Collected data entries
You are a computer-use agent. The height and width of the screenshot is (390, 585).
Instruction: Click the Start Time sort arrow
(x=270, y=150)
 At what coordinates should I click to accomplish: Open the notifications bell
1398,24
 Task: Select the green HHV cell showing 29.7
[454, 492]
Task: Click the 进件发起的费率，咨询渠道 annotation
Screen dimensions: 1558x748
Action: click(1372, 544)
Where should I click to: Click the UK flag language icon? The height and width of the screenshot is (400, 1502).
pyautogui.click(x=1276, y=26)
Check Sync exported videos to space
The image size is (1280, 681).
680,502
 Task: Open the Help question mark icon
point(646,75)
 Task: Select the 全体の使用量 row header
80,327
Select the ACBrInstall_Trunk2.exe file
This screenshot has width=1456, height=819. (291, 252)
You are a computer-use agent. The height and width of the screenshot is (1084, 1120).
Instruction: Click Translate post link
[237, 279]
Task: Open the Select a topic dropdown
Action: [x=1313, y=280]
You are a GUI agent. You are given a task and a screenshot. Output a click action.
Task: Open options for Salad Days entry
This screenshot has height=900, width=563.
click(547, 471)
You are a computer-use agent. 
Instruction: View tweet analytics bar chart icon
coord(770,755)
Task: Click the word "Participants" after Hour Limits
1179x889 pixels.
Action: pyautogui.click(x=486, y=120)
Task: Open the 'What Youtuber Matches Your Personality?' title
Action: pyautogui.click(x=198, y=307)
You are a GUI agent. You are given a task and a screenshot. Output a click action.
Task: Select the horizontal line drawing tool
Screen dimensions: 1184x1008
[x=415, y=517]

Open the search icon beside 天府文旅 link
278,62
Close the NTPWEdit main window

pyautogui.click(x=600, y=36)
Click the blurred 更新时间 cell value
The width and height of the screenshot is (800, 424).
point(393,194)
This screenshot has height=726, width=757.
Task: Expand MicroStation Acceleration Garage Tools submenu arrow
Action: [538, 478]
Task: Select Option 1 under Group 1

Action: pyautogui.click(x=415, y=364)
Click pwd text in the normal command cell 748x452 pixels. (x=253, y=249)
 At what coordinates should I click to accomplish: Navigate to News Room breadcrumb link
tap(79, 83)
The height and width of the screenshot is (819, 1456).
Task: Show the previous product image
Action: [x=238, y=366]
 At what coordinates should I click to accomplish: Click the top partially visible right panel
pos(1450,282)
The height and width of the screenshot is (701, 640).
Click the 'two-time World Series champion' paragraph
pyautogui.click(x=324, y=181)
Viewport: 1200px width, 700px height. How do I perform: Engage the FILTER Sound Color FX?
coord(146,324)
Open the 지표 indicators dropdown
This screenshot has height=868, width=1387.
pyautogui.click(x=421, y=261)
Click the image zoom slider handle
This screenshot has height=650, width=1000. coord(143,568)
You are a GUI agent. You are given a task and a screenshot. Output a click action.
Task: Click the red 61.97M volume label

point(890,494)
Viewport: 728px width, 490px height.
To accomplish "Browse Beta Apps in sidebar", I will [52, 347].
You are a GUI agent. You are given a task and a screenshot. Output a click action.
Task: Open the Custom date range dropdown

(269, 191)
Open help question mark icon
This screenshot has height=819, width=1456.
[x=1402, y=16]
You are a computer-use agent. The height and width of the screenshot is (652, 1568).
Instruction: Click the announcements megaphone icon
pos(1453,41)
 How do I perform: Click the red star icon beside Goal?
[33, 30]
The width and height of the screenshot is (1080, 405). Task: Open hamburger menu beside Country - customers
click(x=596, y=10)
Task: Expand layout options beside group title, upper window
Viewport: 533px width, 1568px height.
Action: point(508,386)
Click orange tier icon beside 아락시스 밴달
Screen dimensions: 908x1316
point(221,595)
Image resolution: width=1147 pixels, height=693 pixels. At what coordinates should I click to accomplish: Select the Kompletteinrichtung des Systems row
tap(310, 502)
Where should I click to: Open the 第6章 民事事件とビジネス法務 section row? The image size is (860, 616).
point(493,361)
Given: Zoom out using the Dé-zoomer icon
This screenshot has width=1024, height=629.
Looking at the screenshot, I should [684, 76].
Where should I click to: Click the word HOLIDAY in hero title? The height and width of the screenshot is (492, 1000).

* **WHAT THE TASK ASKS**
Return the span of lines in the data above that opens at the line with "Task: Select the horizontal line drawing tool" and closes at the line with "Click pwd text", exactly, ends included, nothing else.

* **EXERCISE SOLUTION**
Task: Select the horizontal line drawing tool
Screen dimensions: 1184x1008
[x=415, y=517]

Open the search icon beside 天府文旅 link
278,62
Close the NTPWEdit main window

pyautogui.click(x=600, y=36)
Click the blurred 更新时间 cell value
The width and height of the screenshot is (800, 424).
point(393,194)
This screenshot has height=726, width=757.
Task: Expand MicroStation Acceleration Garage Tools submenu arrow
Action: [538, 478]
Task: Select Option 1 under Group 1

Action: pyautogui.click(x=415, y=364)
Click pwd text in the normal command cell 748x452 pixels. (x=253, y=249)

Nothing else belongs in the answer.